Researchers at the University of North Carolina presented some of their latest findings on the issue this past weekend (Feb. 23) at the American Academy of Allergy, Asthma, and Immunology’s annual conference. Ultimately, their work gives more reason for people to stay extra vigilant when in environments in which ticks—particularly lone star ticks—are common.

Allergies to red meat are most often caused by a type of sugar called alpha-gal that’s common in cows, sheep, and deer. It isn’t, however, found naturally in human blood. When introduced to the human blood system, it can trigger an immune response to red meat, including mild to severe allergic reactions—such a hives, headaches, or even anaphylaxis. The reaction is called “alpha-gal syndrome.”

Scientists believe ticks are the main culprit responsible for transmitting the sugar from mammalian wildlife to humans. What the new evidence presented this past weekend suggests, though, is that ticks don’t actually need to bite a wild animal first to transmit the sugar. They can, it appears, induce the allergic reaction on their own without ever biting another animal at all. The research has not yet been published in a peer-reviewed journal, so there’s still more to learn, but it suggests that the syndrome is caused by the tick itself, not the tick’s latest meal.

The researchers took white blood cells from humans, and removed their immunoglobulin E, an antibody produced by the body’s immune system as part of an allergic reaction. They then took those white blood cells and mixed them into plasma—the liquid that holds blood cells in suspension—from people known to have alpha-gal syndrome and those known to not have it.

Next, the researchers introduced saliva from four different types of ticks—lone star, deer, Gulf Coast, and American dog—to the white blood cells. Some of these ticks had recently fed on blood that contained the alpha-gal sugar and some had not.

The white blood cells did not react to the saliva from either the Gulf Coast or American dog ticks. However, the cells did react to the saliva samples from the other two types of ticks, particularly the lone star tick—even when those ticks hadn’t recently fed on alpha-gal-containing blood.

“These results suggest that more tick bites than we initially suspected could pose a risk for developing red meat allergy,” said Scott Commins, one of the study’s authors, in a statement.

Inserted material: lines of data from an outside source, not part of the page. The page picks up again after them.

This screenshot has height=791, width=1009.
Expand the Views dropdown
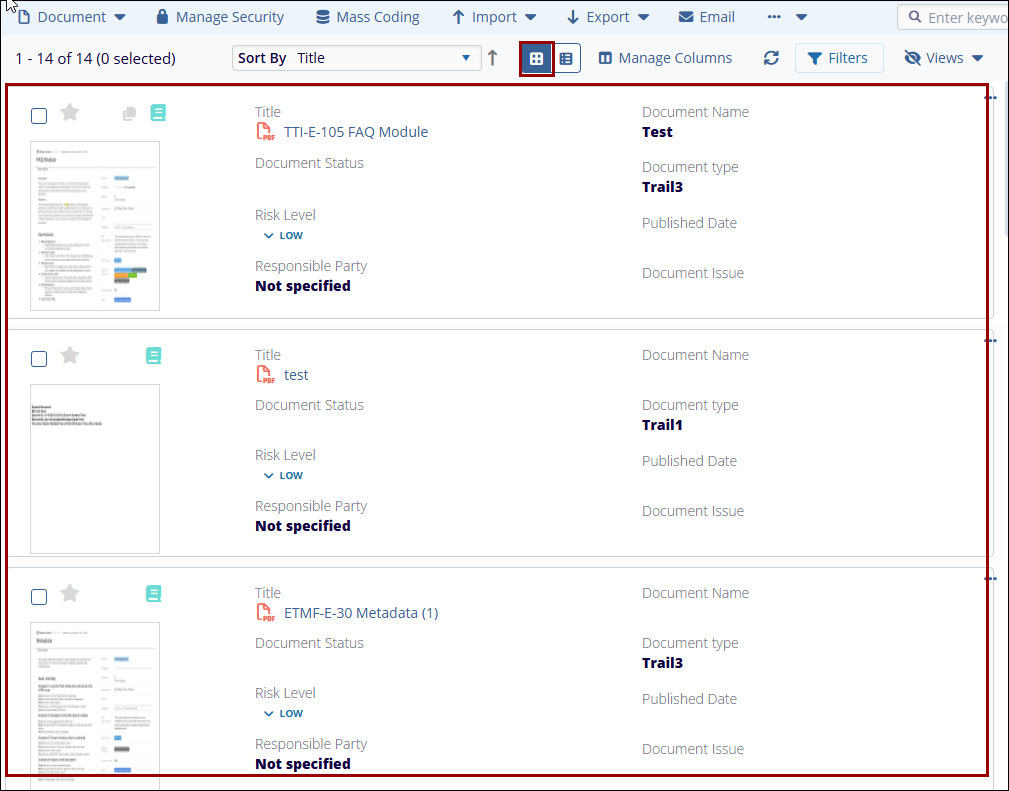pyautogui.click(x=943, y=58)
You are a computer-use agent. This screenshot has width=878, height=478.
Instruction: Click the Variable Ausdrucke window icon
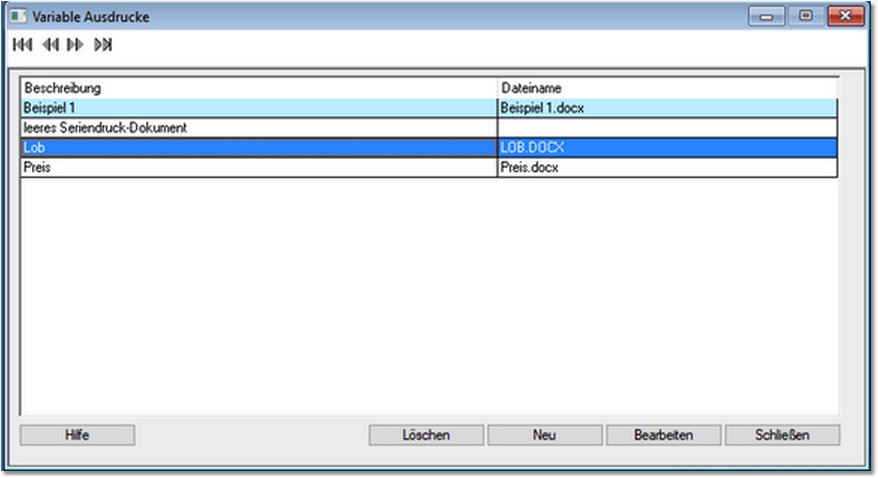(18, 17)
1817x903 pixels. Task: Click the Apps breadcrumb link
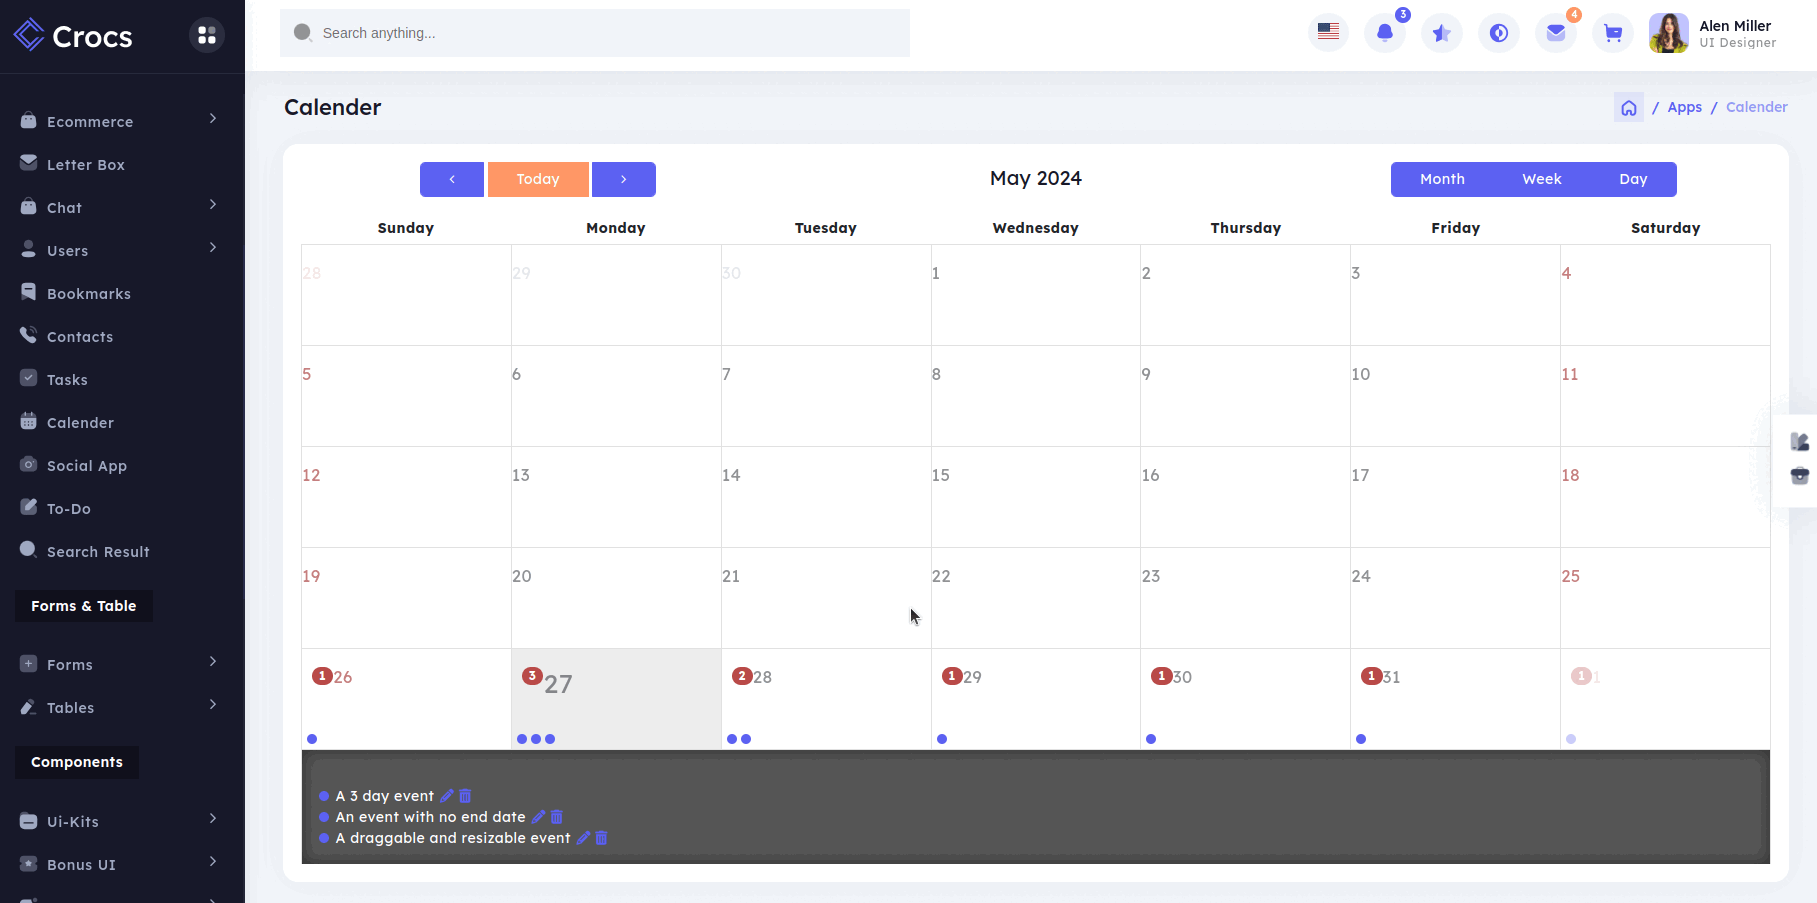pos(1684,108)
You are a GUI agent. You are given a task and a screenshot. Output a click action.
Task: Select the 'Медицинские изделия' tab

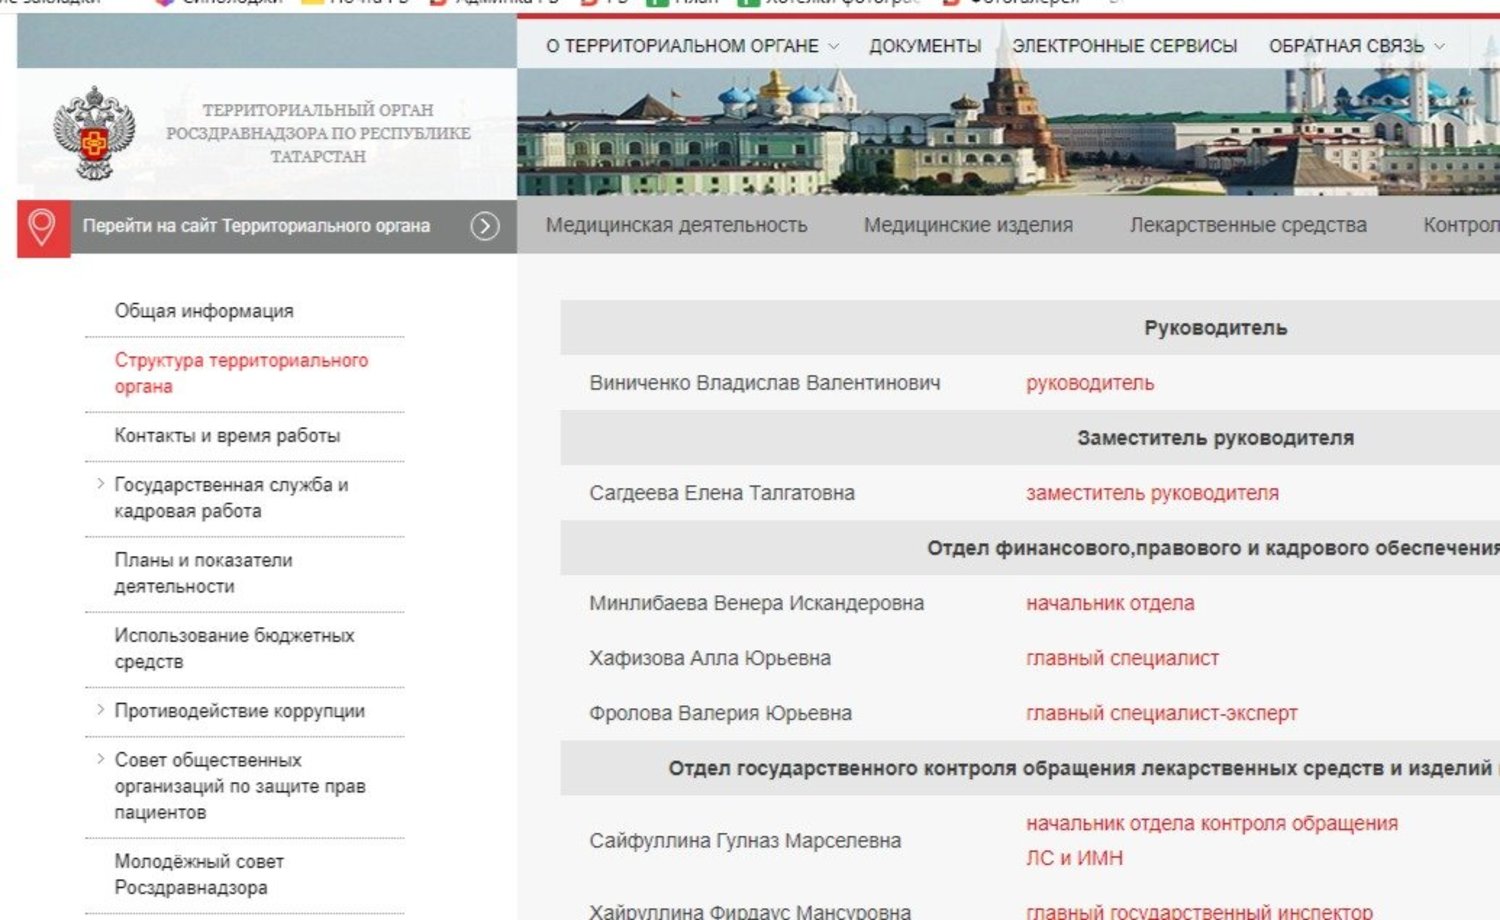point(967,225)
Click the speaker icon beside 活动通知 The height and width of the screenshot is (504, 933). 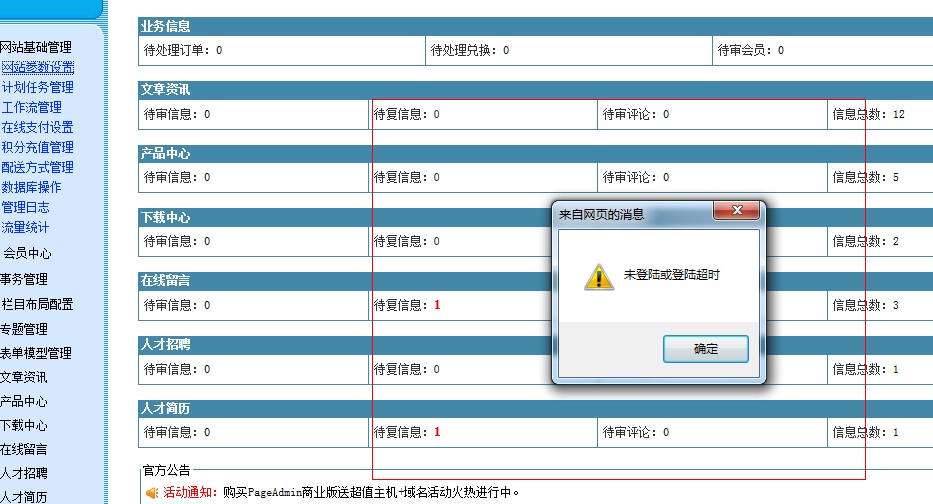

The lone star tick is mostly found in the southeast United States, though the Mayo Clinic has noted that cases of alpha-gal syndrome do appear to be spreading further north and west. As of now, there is no treatment for the syndrome. Physicians and public health officials caution people to take preventative steps to avoid getting bitten, including wearing insect repellant and wearing long pants and sleeves when outside in wooded and grassy areas. They also suggest doing a full-body tick check after spending time outside.